I found myself asking them: Would you be that way with him? Is this mutual, or is this just him not being able to handle you doing something independent? Not being able to handle you creating a memory without him? What is that about?
And here is where I want to be very careful, because I am not interested in blaming these women. What I am interested in is uncovering why this cycle keeps going. Because the control of women is insidious. It does not always look like domination. Sometimes it looks like devotion. Sometimes it looks like a husband who "just loves you so much" that he cannot bear for you to be away. Sometimes it looks like children who have been so accustomed to their mother being endlessly available that any boundary feels like abandonment. And sometimes, most painfully, it looks like women enforcing these expectations on each other.
That is perhaps the most effective trick the patriarchy ever pulled. It does not need men to police women when women will police themselves. Not because women are complicit. Not because they are choosing this knowingly. But because when you have been marinated in a system for long enough, you start to believe its rules are just the way things are. You start to enforce them without even realizing you are doing it. A mother tells her daughter to be more accommodating. A friend raises her eyebrows when you say you are traveling without your husband. A colleague suggests you should be home more. None of them are trying to control you. They are simply repeating what they were taught, passing along the only template they were given for what a woman's life should look like.
So when those women told me their husbands would "never let them" travel alone, I did not hear women who lacked courage. I heard women who had been given a story so early and so often that it had become part of their identity. And here is the hardest part to name: I think many of them, even though they say this dynamic is frustrating, even though they perform exasperation about being "limited" by their husband's desires, they also find a kind of reassurance in it. Not because they are foolish. But because the system taught them that being needed so much that your freedom has to be negotiated is a form of love. Being commanded and demanded upon becomes a proxy for being valued. If he cannot stand for me to leave, it must mean I matter.
Sit with that for a moment.
How is being controlled a sign of love? How does the restriction of your freedom confirm your worth? How does someone else's inability to manage their own emotions become evidence of how important you are?
It does not. It is a story. It is a very old story, passed down through generations by women who did not know they were passing it down, reinforced by structures that benefit from women staying small, and internalized so deeply that it feels like instinct rather than instruction.
The women I work with are not broken.
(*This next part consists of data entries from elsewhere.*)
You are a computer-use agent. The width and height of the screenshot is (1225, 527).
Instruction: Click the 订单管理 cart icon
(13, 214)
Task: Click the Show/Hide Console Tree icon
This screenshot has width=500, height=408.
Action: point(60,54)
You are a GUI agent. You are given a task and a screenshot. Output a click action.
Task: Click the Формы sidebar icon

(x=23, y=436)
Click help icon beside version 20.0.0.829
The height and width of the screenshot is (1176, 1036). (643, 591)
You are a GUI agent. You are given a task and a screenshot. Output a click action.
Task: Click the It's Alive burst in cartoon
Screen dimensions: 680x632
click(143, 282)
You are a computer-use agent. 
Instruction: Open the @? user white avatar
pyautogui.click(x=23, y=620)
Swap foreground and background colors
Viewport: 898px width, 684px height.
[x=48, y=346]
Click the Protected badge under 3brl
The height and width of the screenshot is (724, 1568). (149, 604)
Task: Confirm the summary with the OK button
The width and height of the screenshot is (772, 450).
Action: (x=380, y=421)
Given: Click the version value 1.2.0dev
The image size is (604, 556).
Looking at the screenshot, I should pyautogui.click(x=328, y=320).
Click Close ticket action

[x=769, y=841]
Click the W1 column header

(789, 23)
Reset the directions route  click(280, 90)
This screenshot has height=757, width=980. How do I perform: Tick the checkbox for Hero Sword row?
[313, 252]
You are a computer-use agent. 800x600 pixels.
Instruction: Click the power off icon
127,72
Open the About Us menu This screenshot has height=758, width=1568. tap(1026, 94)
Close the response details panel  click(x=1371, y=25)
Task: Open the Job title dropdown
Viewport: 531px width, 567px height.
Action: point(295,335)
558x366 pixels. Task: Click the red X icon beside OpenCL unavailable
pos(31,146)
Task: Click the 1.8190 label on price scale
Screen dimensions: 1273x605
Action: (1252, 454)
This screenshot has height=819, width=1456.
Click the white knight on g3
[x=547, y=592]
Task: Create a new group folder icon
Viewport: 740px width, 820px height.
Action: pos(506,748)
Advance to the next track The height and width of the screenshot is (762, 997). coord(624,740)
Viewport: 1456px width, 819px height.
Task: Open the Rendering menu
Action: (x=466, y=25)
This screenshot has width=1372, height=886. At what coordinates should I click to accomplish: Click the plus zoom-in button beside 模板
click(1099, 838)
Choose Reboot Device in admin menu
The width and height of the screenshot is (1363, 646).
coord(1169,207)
They do not need to be fixed. What they need is to see the system for what it is so they can start making choices from their own knowing rather than from a script that was written for them long before they were born. They are learning what it sounds like to speak from that knowing. They are discovering that the wisdom they thought they lost was never actually gone. It was waiting for them to get quiet enough, brave enough, and supported enough to hear it again.
You do not need permission to go to Scotland. You do not need permission to take up space in your own life. You do not need to perform smallness so that someone else can feel big.
And if you find yourself policing another woman's freedom, even gently, even with love, I would invite you to ask yourself: whose voice is that? Is it yours? Or is it the echo of a system that taught you that a woman alone is a woman doing something wrong?
You already know the answer. You just forgot.